STO (Security Token Offering)
A regulated fundraising method where blockchain tokens represent ownership in an underlying asset — such as equity, debt, real estate, or revenue shares — and comply with securities laws. STOs offer more investor protection than ICOs through regulatory compliance, including investor accreditation requirements, prospectus filings, and transfer restrictions.
“A real estate company might conduct an STO to sell fractional ownership of a commercial building, with each security token representing an equity share and entitling holders to rental income distributions.”
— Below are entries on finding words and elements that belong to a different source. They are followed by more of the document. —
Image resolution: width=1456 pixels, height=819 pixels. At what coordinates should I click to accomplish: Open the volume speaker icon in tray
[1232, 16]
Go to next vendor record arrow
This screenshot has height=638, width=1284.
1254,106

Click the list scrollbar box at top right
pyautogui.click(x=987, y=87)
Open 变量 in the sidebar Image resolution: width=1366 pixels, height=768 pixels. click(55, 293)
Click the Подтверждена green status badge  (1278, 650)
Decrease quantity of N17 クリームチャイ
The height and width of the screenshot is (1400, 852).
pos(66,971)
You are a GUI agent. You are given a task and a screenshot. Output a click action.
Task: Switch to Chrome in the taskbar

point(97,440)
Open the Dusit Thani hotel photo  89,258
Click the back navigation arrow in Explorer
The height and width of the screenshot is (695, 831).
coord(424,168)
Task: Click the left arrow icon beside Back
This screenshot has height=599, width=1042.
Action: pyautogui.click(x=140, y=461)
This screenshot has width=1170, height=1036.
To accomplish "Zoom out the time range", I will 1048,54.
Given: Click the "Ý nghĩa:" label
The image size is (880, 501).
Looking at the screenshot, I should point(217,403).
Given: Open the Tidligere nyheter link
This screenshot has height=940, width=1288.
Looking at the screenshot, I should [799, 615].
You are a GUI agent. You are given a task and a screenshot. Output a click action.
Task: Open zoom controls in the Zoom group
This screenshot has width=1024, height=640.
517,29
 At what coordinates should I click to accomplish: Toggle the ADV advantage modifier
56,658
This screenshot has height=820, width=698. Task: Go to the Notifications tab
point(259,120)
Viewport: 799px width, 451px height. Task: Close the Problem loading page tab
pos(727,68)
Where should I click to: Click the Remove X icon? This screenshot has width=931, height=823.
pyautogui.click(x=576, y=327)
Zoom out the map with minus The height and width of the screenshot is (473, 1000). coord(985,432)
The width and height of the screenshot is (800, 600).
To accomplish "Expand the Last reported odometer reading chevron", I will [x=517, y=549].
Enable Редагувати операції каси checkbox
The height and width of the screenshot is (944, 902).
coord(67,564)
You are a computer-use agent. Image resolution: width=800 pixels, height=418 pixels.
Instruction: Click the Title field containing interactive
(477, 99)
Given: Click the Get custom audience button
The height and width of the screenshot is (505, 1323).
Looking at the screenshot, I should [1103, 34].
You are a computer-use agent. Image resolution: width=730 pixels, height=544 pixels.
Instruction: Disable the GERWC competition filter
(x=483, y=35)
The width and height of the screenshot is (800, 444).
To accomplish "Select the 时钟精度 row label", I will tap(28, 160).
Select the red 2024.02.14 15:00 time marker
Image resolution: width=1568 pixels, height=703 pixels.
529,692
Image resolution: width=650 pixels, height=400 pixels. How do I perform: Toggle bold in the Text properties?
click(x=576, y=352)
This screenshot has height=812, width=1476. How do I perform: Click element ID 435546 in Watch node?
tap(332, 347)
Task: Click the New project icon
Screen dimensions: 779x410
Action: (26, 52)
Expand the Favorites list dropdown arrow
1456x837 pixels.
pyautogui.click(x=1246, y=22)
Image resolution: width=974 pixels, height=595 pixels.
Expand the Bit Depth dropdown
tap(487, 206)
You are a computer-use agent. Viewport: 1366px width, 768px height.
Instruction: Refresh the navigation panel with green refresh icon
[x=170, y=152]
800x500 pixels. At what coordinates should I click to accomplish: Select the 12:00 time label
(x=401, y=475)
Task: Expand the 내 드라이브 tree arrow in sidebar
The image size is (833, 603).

ICO (Initial Coin Offering)
A fundraising method where a cryptocurrency project sells newly created tokens to early investors before the token is publicly tradable. ICOs were extremely popular in 2017-2018 but attracted significant regulatory scrutiny due to widespread scams and securities law violations. Many jurisdictions now require ICOs to comply with securities regulations.
Security Token
A blockchain token that represents ownership in a regulated financial asset — such as equity in a company, a debt instrument, real estate, or a fund — and is subject to securities laws in the issuing jurisdiction. Security tokens must comply with regulations like SEC's Regulation D or Regulation S, including investor accreditation, transfer restrictions, and reporting requirements.
Compliance
The adherence to regulatory requirements governing cryptocurrency businesses, including Anti-Money Laundering (AML) rules, Know Your Customer (KYC) procedures, securities laws, tax reporting obligations, and sanctions screening. Regulatory frameworks vary significantly by jurisdiction and are rapidly evolving. DeFi's permissionless nature creates unique compliance challenges compared to traditional finance.
RWA (Real World Assets)
Physical or traditional financial assets — such as real estate, government bonds, commodities, private credit, and equities — that have been tokenized and brought on-chain as blockchain tokens. RWA tokenization aims to make traditionally illiquid or access-restricted assets tradeable, fractionally ownable, and composable with DeFi protocols. It is viewed as one of the largest growth opportunities for bridging traditional finance with blockchain.